Richard Wolff US taxpayers subsidize continued operation of - TopicsExpress



          

Richard Wolff US taxpayers subsidize continued operation of General Motors despite the companys bankruptcy and neglect. Ex: The major lesson of GMs failures is that we cannot afford to leave such corporations in charge of producing the goods and services we all depend on. Similarly, can we allow that system to keep purchasing our major parties and politicians to secure its immunity from real accountability? The answer is that we can and should do better than a system so obviously failing. What is to be done? One basic problem is the link between jobs and incomes. The layers of GM bureaucracy looked the other way, did not pursue what they knew, avoided making waves inside the company etc. because they feared for their jobs and incomes. Especially in an economy with high unemployment and job insecurity, acting in socially responsible ways becomes too risky personally. If employees knew that their companies failures would not necessarily jeopardize their personal incomes, we could expect far more socially responsible behavior from many more of them. If government guaranteed personal incomes even when individuals had to move from one job or enterprise to another, those individuals could better face and fix the failures where they work.
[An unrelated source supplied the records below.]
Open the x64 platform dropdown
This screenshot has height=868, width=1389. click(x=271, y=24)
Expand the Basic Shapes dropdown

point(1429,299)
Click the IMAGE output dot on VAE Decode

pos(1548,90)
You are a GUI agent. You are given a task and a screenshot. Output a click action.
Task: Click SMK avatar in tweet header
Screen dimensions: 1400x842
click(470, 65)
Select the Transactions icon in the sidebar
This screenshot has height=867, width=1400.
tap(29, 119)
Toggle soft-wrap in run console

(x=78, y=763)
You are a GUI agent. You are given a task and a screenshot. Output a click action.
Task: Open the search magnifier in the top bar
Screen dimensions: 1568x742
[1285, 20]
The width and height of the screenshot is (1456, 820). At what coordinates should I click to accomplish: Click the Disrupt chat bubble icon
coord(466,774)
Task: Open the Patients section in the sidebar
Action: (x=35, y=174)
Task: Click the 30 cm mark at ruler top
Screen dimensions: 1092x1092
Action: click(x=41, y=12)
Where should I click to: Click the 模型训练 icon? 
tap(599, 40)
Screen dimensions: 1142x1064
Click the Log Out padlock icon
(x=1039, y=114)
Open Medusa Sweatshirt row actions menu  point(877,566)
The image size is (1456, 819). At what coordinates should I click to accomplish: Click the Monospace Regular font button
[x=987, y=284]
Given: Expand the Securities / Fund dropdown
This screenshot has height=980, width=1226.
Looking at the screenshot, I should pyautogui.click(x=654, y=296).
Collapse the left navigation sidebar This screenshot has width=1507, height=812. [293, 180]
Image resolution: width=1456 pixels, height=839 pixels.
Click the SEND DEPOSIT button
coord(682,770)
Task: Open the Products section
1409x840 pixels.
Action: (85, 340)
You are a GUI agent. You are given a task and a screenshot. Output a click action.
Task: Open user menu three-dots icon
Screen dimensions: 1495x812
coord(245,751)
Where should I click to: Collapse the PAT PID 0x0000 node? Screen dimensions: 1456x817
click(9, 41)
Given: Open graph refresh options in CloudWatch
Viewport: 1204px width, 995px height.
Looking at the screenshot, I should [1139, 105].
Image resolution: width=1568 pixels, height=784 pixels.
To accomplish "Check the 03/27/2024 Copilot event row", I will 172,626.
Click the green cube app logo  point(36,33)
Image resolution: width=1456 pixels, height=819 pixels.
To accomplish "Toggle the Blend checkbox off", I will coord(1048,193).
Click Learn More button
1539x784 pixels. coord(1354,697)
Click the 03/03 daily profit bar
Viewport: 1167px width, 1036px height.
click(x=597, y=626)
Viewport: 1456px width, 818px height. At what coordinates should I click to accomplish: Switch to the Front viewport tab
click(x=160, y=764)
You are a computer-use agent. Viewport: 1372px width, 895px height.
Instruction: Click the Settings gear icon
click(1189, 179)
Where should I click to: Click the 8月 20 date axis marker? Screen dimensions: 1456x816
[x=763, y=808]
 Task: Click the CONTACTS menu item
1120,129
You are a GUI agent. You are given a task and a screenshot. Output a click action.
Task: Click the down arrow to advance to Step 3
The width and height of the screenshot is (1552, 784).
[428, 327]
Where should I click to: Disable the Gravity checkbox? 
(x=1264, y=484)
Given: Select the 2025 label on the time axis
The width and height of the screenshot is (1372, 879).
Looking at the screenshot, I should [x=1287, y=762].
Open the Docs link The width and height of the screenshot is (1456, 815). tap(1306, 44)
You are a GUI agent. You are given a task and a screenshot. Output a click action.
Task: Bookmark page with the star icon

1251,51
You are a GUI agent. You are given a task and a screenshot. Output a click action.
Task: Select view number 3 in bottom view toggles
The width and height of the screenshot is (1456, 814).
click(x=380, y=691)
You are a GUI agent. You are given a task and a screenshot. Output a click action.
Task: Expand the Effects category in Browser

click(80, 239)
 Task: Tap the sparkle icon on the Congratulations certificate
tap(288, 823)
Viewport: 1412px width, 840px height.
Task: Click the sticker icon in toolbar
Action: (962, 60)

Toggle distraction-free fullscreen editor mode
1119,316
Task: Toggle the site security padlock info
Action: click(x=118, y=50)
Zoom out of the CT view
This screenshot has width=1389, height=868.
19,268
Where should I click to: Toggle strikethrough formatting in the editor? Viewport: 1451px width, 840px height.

Making families incomes depend on their jobs pressures job-holders not to rock the corporate boat even when they know they should. We ought to disconnect our citizens incomes from their particular jobs (national discussions of this idea have increasingly engaged the Swiss and others in Europe over recent years). Another lesson from GMs failures is the need to broaden the community of people making key economic decisions. If the citizens of Detroit had had real participatory power over GM decisions, GM might have kept more facilities there and thereby avoided urban collapse. If GM customers had more institutionalized participation in corporate decisions, concerns about faulty ignition switches might have gained hearings sooner and so saved lives and avoided vast financial losses. Here lies yet another argument to shift from private, capitalist corporations (governed by major shareholders and the boards of directors they select) to cooperative enterprises (governed democratically by workers, surrounding communities, and customers/consumers). Such cooperatives would democratize enterprises in ways likely to make their economic decisions far more socially responsible.